> **Исходный фрагмент**
·····

Константинополь и Проливы. Борьба Российской империи за столицу Турции, владение Босфором и Дарданеллами в Первой мировой войне. Том II
Добавить В библиотекуАвторизуйтесь, чтобы добавить
Оценить:

Рейтинг: 0

Добавить отзывДобавить цитату

Константинополь и Проливы. Борьба Российской империи за столицу Турции, владение Босфором и Дарданеллами в Первой мировой войне. Том II

Если бы Болгария затруднилась выступить с военными силами, то за добросовестное соблюдение нейтралитета она могла бы быть вознаграждена Кочанами и Иштибом с территорией до Варадара лишь после победоносной войны, в чем Сербия теперь же даст обязательство России, которая сообщит таковое Болгарии. Делая настоящее сообщение, выскажите Пашичу следующую нашу общую точку зрения: начиная войну, требующую напряжения всех своих сил, войну, которая вызвана защитой Сербии и которая с божьей помощью приведет к исполнению ее (Сербии) народных идеалов, Россия не сомневается, что сербское правительство без колебания пойдет навстречу ее заветному желанию восстановить братство всех славянских народов, и прежде всего Сербии и Болгарии. Жертвы, которые придется для этого принести Сербии, несоизмеримы также с теми жертвами, которые несет Россия. Само собой разумеется, условия, сообщаемые ныне Пашичу, не должны быть нами сразу сообщены болгарам. Для нас необходимо лишь быстрое и категорическое согласие сербского правительства предоставить России полномочия начать переговоры в указанных выше пределах. Какие-либо колебания в настоящий момент мы считали бы прямо пагубными».

·····

> **Предоставленные записи**
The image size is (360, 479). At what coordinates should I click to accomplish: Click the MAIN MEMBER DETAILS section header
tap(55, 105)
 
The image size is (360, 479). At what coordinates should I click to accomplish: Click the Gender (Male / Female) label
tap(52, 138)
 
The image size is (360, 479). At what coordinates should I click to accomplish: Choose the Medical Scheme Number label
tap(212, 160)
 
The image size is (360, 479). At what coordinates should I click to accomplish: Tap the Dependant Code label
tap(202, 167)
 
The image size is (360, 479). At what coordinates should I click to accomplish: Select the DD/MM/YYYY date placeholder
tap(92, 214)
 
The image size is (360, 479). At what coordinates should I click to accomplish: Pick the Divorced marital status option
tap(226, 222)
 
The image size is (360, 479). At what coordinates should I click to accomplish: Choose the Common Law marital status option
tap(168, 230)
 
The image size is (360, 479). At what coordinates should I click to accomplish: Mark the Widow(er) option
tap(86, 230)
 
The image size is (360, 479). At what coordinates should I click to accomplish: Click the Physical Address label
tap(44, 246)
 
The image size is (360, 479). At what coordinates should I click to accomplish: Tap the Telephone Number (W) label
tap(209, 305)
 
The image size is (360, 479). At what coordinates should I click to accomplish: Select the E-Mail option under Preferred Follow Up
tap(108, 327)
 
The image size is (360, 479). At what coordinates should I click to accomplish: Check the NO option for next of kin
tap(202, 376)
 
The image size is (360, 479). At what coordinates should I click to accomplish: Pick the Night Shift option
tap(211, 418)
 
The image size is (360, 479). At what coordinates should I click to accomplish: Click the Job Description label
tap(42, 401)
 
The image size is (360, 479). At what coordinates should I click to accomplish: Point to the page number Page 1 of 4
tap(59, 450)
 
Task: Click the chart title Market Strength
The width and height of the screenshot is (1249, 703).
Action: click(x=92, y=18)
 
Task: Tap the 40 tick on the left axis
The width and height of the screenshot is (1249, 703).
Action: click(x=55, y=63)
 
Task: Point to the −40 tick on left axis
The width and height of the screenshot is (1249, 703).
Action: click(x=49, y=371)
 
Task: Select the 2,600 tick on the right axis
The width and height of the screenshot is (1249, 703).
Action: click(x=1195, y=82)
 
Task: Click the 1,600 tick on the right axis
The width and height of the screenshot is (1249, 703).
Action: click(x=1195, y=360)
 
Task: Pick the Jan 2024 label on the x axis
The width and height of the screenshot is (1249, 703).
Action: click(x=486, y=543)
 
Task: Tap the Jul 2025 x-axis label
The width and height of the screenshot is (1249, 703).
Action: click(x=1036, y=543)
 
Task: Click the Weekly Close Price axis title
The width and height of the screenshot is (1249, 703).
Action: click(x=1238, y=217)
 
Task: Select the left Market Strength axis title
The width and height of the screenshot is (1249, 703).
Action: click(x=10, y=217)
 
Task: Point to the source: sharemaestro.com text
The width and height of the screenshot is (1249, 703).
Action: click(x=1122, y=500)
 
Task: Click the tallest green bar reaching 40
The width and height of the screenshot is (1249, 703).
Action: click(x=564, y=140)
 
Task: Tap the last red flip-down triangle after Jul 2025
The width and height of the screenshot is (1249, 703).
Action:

·····

> **Задание**
Продолжите текст о борьбе Российской империи за Константинополь и Проливы, начав сразу после его последнего предложения.

> **Ответ**
События последующего времени показали с полной убедительностью, что оценка положения, из которой исходил в данном случае Сазонов, – по каким бы мотивам он к ней ни пришел, – была правильна: только такими уступками Болгарии, какие он предлагал, можно было добиться ее участия в войне на стороне Антанты. Дальше того, что он предлагал предоставить болгарам в самые первые дни войны, строго говоря, не шли и гораздо более поздние притязания болгарских правящих кругов, поскольку речь шла о Сербии или, точнее, о Македонии[56]. Говорить же в это время, когда Турция официально еще не вошла в состав врагов Антанты, о Фракии и линии Энос – Мидия вообще не приходилось, да по отношению к сербскому правительству не было и надобности.

Потребность соглашения с Болгарией сознавали в это время и в самой Сербии, как явствует из телеграммы Штрандтмана от 2 августа (20 июля), в которой он сообщал Сазонову о желании Пашича, чтобы Россия взяла на себя функции примирительницы Сербии с Болгарией[57]. В те первые дни войны, когда Белград обстреливался австрийцами и сербская армия собиралась покинуть, а затем и покинула столицу королевства, а отношение Франции и в особенности Англии к начавшейся войне еще не определилось окончательно[58], в Сербии были готовы на широкие уступки Болгарии, дабы не довести дела до полной собственной катастрофы.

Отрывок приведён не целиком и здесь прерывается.